/Simple_Search_Engine

A simple text search engine that is implemented as an inverted index that runs in memory and can return a result list that is sorted by TF-IDF.

Object Oriented Design:

SOLID:

Applying SOLID principles to the application design, as a result we can scale easily:

  1. By making each class has a single job to do only (single responsibility principle) as the EnglishDocumentProcessor Class that is responsible for processing of english documents only, but if we need to process spanish language documents we will need to make a new class that handles spanish only. .
  2. Our EnglishDocumentProcessor Class doesn't depend on the database engine (open-closed principle), so no matter the type of database our application uses, we cann connect to the database without any problems.
  3. Every Class implements the interface that it needs it's method only (Interface segregation principle).
  4. All Classes Depend on abstraction, not on concretions (Dependency inversion principle), there isn't any Class we implement that need to depend on the instantiation of another class, which allows for Decoupling.

Classes Functionality:

  1. TextDocumentReader (under the documentreader Package): This is a TODO Class that we can handle the scale of our search engine with, by parsing text documents and pass it to our language processors.
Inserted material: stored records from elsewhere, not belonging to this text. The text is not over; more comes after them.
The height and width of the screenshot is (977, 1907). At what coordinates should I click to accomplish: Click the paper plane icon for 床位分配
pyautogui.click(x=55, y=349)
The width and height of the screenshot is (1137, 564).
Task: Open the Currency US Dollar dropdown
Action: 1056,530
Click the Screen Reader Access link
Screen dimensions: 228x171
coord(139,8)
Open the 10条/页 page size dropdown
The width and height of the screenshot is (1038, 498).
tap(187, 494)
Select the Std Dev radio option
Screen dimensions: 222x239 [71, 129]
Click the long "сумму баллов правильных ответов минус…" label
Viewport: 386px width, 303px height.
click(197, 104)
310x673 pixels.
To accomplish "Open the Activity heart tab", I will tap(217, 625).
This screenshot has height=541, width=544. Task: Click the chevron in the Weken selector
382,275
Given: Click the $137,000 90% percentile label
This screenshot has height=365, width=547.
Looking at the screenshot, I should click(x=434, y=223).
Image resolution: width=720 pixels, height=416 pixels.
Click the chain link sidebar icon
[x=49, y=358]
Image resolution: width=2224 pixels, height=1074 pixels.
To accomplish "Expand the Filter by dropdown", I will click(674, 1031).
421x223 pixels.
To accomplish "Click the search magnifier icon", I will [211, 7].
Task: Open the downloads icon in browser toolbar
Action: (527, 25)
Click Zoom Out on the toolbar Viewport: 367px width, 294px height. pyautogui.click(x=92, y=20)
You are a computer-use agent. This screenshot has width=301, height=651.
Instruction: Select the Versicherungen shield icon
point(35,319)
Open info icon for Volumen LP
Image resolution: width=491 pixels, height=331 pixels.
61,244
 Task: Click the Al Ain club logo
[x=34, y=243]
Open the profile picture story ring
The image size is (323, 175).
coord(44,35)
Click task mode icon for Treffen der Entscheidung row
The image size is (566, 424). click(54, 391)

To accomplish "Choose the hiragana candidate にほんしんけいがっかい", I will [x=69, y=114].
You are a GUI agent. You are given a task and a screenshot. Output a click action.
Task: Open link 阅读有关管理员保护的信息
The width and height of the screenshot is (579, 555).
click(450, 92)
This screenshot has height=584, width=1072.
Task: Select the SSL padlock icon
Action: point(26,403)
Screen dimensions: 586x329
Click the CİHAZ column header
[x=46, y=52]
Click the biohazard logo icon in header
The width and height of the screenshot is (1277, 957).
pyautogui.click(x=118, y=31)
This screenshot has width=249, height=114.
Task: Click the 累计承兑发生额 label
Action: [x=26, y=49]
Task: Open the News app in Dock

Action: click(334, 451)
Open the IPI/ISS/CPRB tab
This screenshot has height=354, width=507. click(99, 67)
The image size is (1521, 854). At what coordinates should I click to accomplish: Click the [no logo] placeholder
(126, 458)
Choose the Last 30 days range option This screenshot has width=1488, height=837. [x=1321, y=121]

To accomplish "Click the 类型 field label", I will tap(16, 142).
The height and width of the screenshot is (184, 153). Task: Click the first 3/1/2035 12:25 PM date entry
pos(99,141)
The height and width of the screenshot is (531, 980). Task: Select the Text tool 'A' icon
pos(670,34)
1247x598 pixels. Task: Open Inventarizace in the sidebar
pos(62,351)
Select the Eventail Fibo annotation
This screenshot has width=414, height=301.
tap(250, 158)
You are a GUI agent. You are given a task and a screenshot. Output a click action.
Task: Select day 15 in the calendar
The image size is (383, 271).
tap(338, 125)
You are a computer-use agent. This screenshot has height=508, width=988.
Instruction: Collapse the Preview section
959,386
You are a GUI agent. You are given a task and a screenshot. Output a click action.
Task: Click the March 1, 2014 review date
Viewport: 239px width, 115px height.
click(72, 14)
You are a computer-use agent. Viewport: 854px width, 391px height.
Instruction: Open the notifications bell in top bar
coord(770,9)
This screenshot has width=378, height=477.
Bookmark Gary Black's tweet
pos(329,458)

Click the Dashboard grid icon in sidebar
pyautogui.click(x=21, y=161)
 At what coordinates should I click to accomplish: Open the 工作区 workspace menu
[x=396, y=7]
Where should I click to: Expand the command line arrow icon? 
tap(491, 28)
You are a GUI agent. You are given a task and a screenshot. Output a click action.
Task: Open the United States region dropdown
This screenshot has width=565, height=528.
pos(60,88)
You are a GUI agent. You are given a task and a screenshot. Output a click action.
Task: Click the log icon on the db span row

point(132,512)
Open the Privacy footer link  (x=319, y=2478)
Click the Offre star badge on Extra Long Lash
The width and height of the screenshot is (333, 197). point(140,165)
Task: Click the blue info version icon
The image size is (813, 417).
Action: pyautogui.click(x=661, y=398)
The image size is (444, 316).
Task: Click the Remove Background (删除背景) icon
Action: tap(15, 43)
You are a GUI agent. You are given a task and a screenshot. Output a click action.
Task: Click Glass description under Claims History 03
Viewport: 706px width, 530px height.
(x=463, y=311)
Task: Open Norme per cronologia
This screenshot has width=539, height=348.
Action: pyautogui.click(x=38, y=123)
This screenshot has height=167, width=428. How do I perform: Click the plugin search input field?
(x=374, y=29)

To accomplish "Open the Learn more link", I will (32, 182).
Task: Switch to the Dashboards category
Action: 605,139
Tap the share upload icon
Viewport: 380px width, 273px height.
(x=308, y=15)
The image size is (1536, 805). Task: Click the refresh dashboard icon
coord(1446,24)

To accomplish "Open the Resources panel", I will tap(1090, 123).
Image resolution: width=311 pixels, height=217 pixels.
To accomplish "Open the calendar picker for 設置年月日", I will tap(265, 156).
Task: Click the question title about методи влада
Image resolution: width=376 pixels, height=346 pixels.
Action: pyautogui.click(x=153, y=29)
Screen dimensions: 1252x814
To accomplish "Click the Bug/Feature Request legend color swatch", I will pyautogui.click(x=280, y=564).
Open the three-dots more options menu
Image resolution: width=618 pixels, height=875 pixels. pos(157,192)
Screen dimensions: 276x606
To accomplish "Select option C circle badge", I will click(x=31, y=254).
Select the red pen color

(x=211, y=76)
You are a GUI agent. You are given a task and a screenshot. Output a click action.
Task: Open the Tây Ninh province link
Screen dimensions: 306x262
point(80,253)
We can also implmenet similiar Classes that handle the parsing of special type only as PdfDocumentReader and DoxDocumentReader.
  2. EnglishDocumentProcessor (under the langdocumentprocessors Package): This is the class responsible for implementing our inverted index, term frequency , inverse document frequency and sorting based on multiplication of termFreq and inverseDocFreq for english documents only.
  3. SqliteIndexWriter (under the storagewriter Package): This class handles the insertion of words, documents and their ranking based on the sorting mechanism we use to our SqliteDB.
  4. SqliteIndexReader (under the storagereader Package): this class handles the querying of the SqliteDB.

Database:

  • We used SqliteDBas it is convenient for it's ease of use and the small scale we work on:
    • Created a database called -> search_engine.db.
    • Created table -> CREATE TABLE search_engine (id INTEGER PRIMARY KEY AUTOINCREMENT, word VARCHAR, docs VARCHAR, sorting_score FLOAT).
    • Created an index on the word field -> Due to we will always filter based on the word (WHERE word=='word we need to filter with').
    • our search_engine.db Sqlite file is under the resources directory -> inside the database directory.

Testing Using Junit:

Unit Testing:

  1. We unit tested our EnglishDocumentProcessor Class by Passing list of documents to it's processDocument Method (to give us Actual Result).
  2. we implemented an Array List, then give it the words with their documents and tf*idf sorting score for each word related to a specfici document (to be the Expected Result).
  3. Used Junit AssertEquals Method to compare the Expected Result and Actual Result.

Integration Testing:

  • We make an integration testing to our EnglishDocumentProcessor Class and SqliteIndexWriter Class by testing if the insertion of the result returned from the EnglishDocumentProcessor Class -> processDocument Method will be successful to our SqliteDB or not.

Functional Testing:

  • We make a functional testing by querying our SqliteDB using SqliteIndexReader Class -> read Method:
    • read Method accepts word we need to query from SqliteDB as a parameter.
    • Then issue an SQL statement -> SELECT docs FROM search_engine WHERE word=='brown' ORDER BY sorting_score DESC.
    • We then implemented an Array List and add to it the Expected Result -> [document 1, document 2]
    • Then comparing the Expected Result to the Actual Result using assertEquals.